Kaycee sighed, but she stayed quiet this time. She wasn’t the only one depressed by this amount of homework. We’d only had one lesson so far and already, I was dreading my evening study periods. One week meant I had to learn thirty-five words a day, plus keep working on my rune writing. Why did I decide to go back to school?
Ah, yes. Time travel. I took the list of words Hjalmar handed me and looked at it with newfound enthusiasm. This wasn’t just boring homework. This was preparation to travel into the past.
THE NEXT LESSON WAS in the big lecture theatre that I’d seen on the map. Once again, we were joined by the standard class of Hummingbirds, who Kaycee referred to as the ‘pukers’. While we were waiting for a teacher to show up, I took out the map again. It was bugging me that I still hadn’t figured out its strangeness. The lecture theatre was on the right side of the second floor, surrounded by classrooms on three sides. The wall to my right had to be an exterior one, but there were no windows to verify that. Now that I came to think of it, I hadn’t seen a single window so far. Until now, I’d assumed that was because it was such a large building and most of the rooms I’d been in were closed in by other rooms, but that wasn’t the case with the lecture theatre.
“Do you think we’re underground?” I whispered to Maryam. “There are no windows.”
Her eyes widened. “I hadn’t realised.”
“Neither had I. But look at the map, we’re at the very edge of the building. And...”
The scales fell from my eyes. It had been staring right at my face. “There’s no door,” I muttered, staring at the map. “We arrived by porting, so we didn’t need one. There wasn’t a door leading outside from the entrance hall. There are none on the map. We can’t leave this place.”
It felt like a bucket of icy water had just been thrown at me.
“We’re trapped,” Maryam whispered, realising what I had just understood myself. “We can’t port without cyber bracelets, so there’s no way we could leave on our own.”
“This is a prison.” Kaycee was leaning over, having overheard our conversation. “That’s crazy. They can’t do that to us. We’re here voluntarily.”
“Hey girls!” Sue’s cheery voice made us all jump. Our mentor slid into a seat next to Kaycee and grinned at us. “What’s up?”
I wordlessly pointed at the map in front of me, watching
her closely. Sue’s smile wavered a tiny bit, then she laughed.
“Figured it out, have you?”
“Is it true?” Kaycee asked, her voice shrill and verging on hysterical. “Are we prisoners? Are we trapped in here until you let us go?”
Sue almost choked on her laughter. “Prisoners? Why would you think that? If you want to leave, someone will port you to wherever you want to go. After a memory wipe, obviously.”
“But what if I want to go for a walk?” I asked, claustrophobia settling into my mind. “What if I need some fresh air?”

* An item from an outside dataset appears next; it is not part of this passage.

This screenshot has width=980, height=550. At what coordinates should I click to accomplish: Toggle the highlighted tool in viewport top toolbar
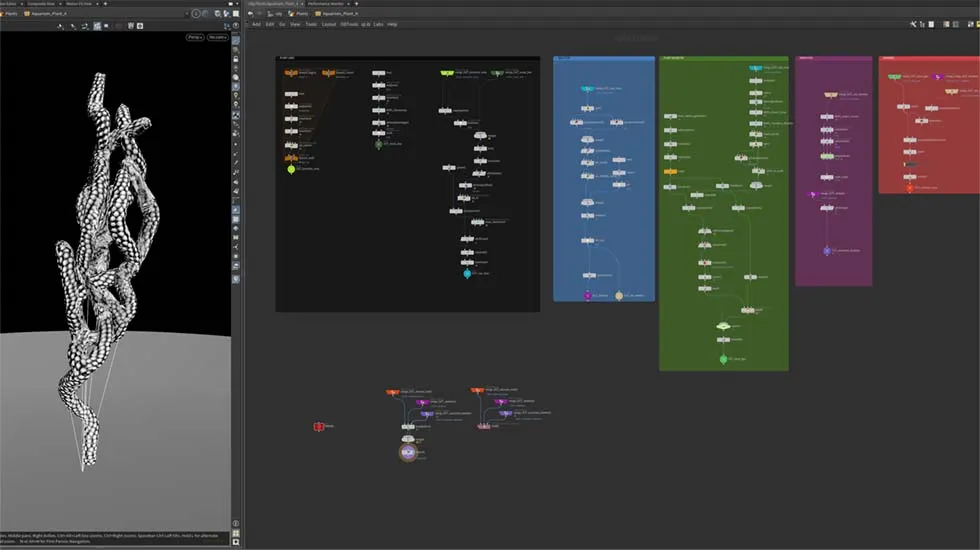click(96, 26)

“Honey, we’re not keeping you here. But you can't go outside, nobody can. I couldn't port outside either, because there is no outside."

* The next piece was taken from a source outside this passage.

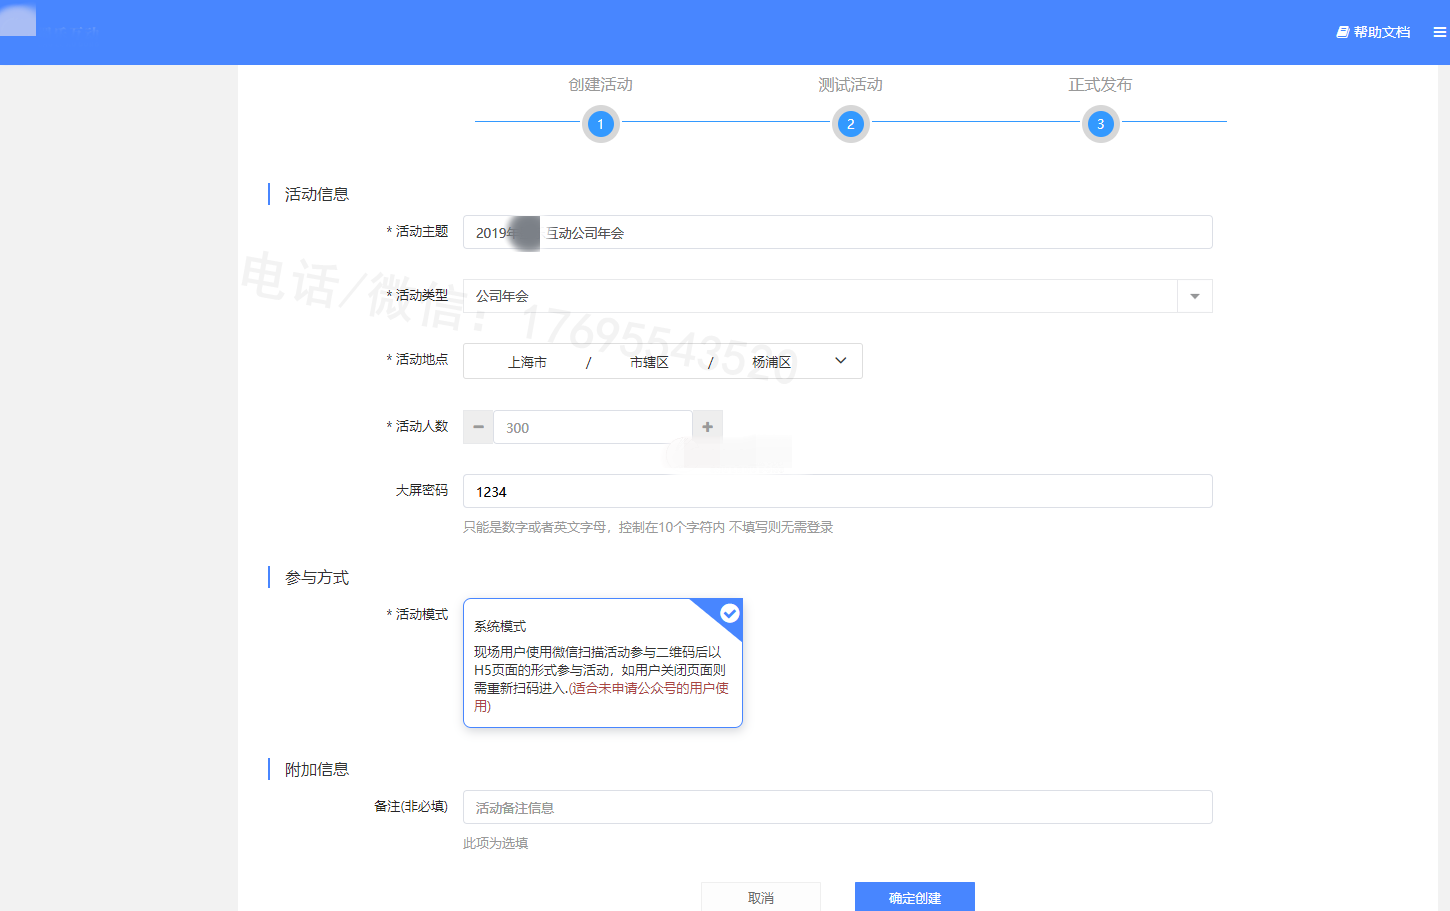
Task: Click the 取消 cancel button
Action: coord(760,897)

"No outside?" I asked. "Are we in space?"
She chuckled. "Might as well be. We're underground, far beneath the Earth's surface. It's the only way to keep our instruments shielded from all the waves and signals up there. There is nothing but earth and stone outside these walls. Definitely no way to go for a stroll."

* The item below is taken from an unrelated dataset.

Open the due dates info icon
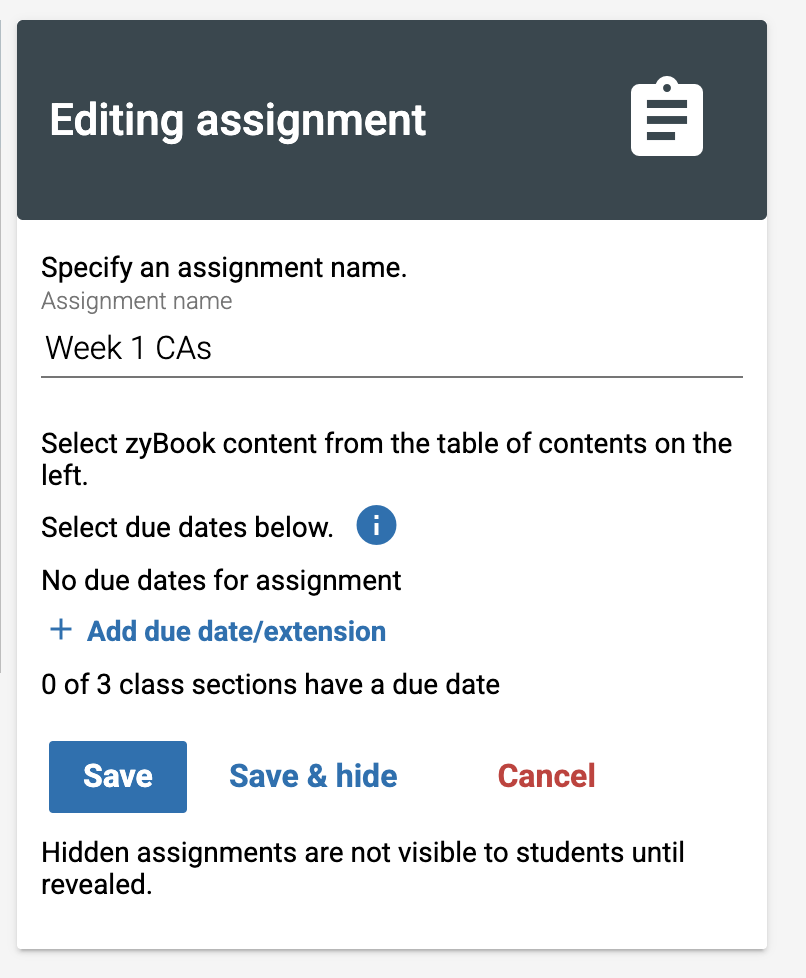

Underground. Deep, deep underground. I suddenly felt pressure all around me, the earth trying to reclaim the part that had been ripped from her. Millions of tons of rock were waiting to crash down on us. No roof could sustain that pressure for long, right? We'd be crushed into dust.
"Hey, don't panic," she said and reached over to grab my hand. "We're safe here. Safest place on Earth, actually. If anything happens, we can port to wherever it's safer. Don't worry. The building won't collapse, no matter how afraid you are."
I looked at her, unable to keep the doubt from my expression. I'd never liked enclosed spaces and had been grateful that the bedroom I shared with Kaycee was large and spacious. Now, however, after realising that there was no air outside... I was having trouble breathing.